MR: Why should Singapore be different in this sense? I mean, being blunt about it, any opposition that says, ‘Don’t worry, we don’t want to run the government’, either you don’t believe them or there is some very odd thing going on.
LHL: Well, the odd thing going on is that in Singapore people actually know that the government generally is doing the right thing. But they like somebody to be there to put a bit more chilli on the government’s tail.
MR: Ok, I’ve mentioned that 40 per cent voted for the government but in terms of your electoral system…
LHL: No, 40 per cent voted against the government..
MR: Against the government, I’m sorry…
LHL: In Britain, 40 per cent vote for the government.
MR: When we’re lucky! We should be so lucky. The fact is, nevertheless, there is something less complementary, compared to the point you just put to me. 40 per cent voted for the opposition but in a Parliament of what, 87 seats the opposition won 7 or 8 seats.
LHL: No no no. The system is different. We have a first-past-the-post system…
MR: We do…
LHL: Like you do. You mitigate that because in first-past-the-post home county scored Tory, Scotland goes Labour. We don’t have Scotland.
MR: You never know what might happen here.
LHL: So, what we really do have is smaller than London.
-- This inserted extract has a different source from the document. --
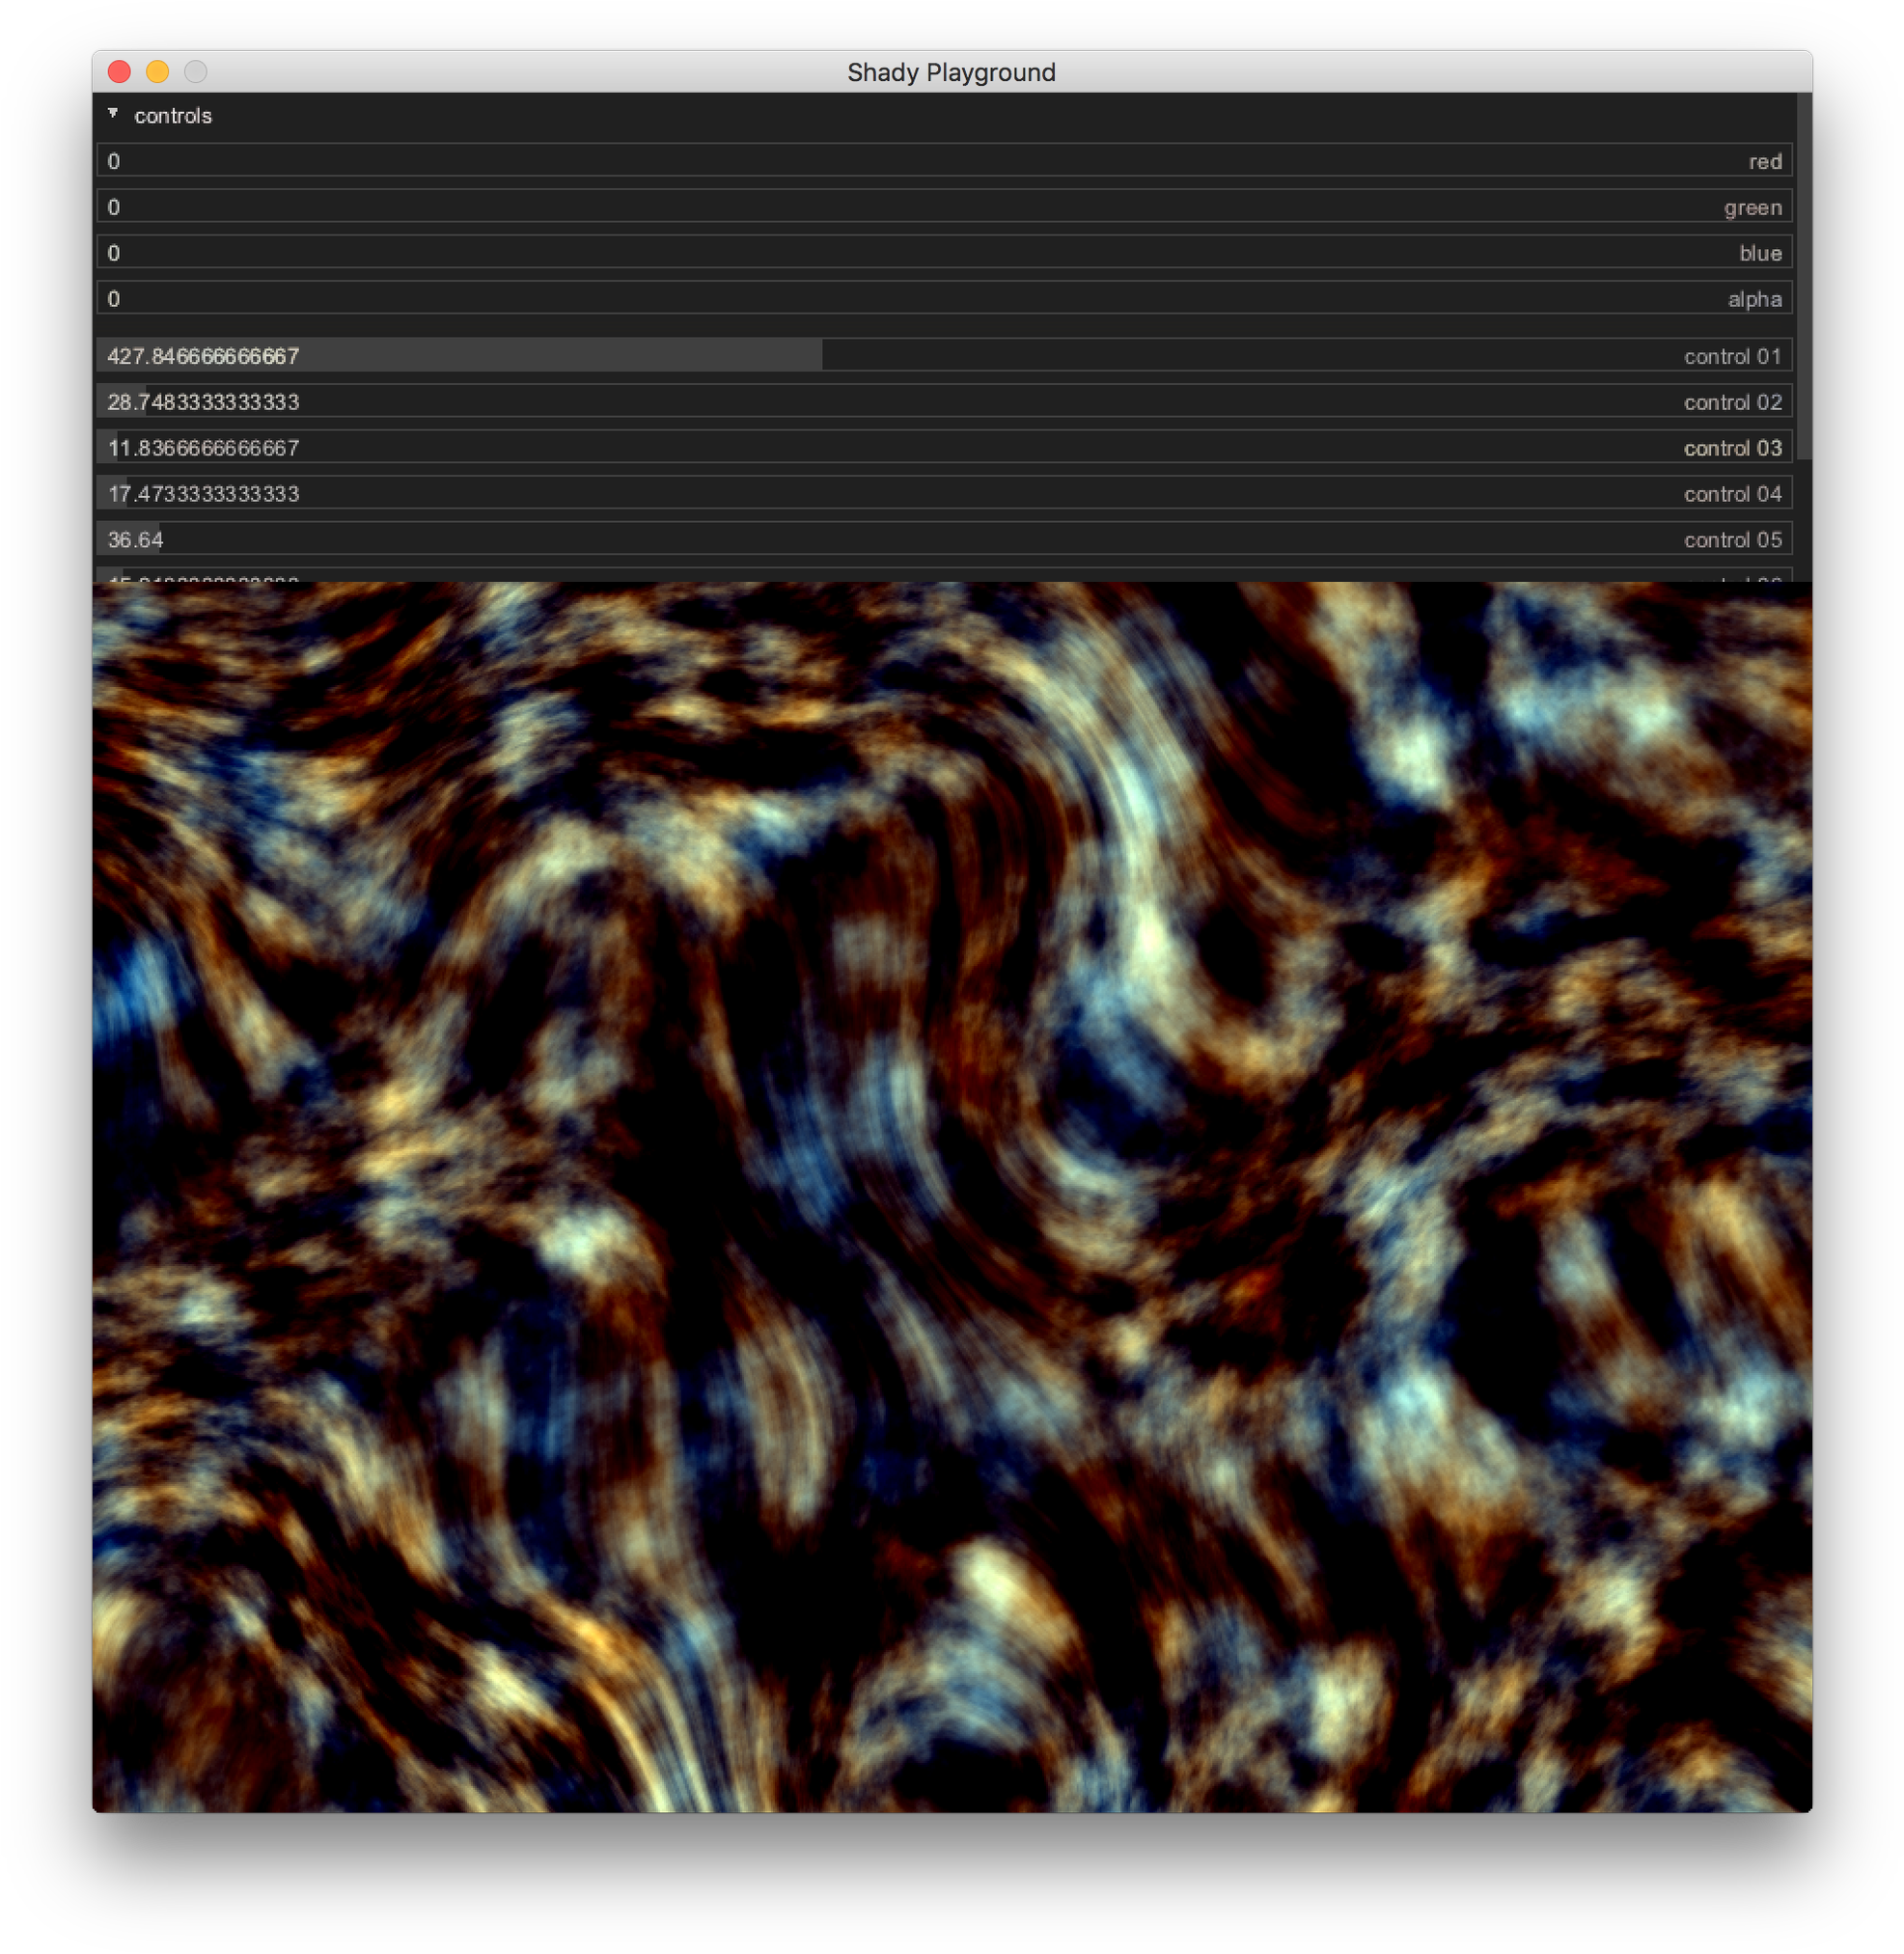This screenshot has width=1904, height=1954.
Task: Adjust the blue value slider
Action: point(944,253)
And it’s uniform, we’ve made a point of making the different constituencies representative of our national mix so you don’t have Chinese constituencies and Malay ones. So, it’s a very flat political landscape. And if you tilt you might suddenly have a complete change overnight.
MR: Well, once every 50 years is not exactly overnight.
LHL: Therefore, the way the Parliament has to be built up and composed is different and we’ve evolved. We’ve first-past-the-post but we’ve topped up beyond the people who win in the constituencies with non-constituency members. So that although the opposition won 6 seats, there are nine opposition members. And we make sure there’s always a minimum representation of non-government members of parliament.
MR: But, a very serious point: we all know that if you have first-past-the-post, it can sometimes mean that the government has a greater proportion of seats than its share of the vote justifies. That happens in many countries that have that system. In your case because of the growth of support for the opposition, how tenable can that be in the longer term? Because if you have an opposition, let’s say, that consistently gets 35, 40, 45 per cent of the population, but even with top-ups it’s restricted to about 10 per cent of the seats, isn’t that not going to create deep growing resentment and need some political reform?
LHL: There is a desire for more representation of voices in Parliament and so in fact beyond the opposition-assured seats, we also have nominated members of parliament, who are neither government nor opposition but they represent academia, unions,…
MR: Not very democractic, nominated members of parliament..
LHL: [inaudible] MR: We have the House of Lords
LHL: There you are!
MR: But ah… that’s only one chamber but that’s not where the government comes from.
LHL: But.. but.. ah.. the fact is is that if we look at the way politics is played in Singapore, a lot of it doesn’t happen in Parliament because the opposition in Parliament has decided it’s politics for them no to propound policies or alternatives. They just snipe at the government from time to time and when the election comes, you have the opportunity to make a fuss and rouse issues (sic), and argue again to be re-elected.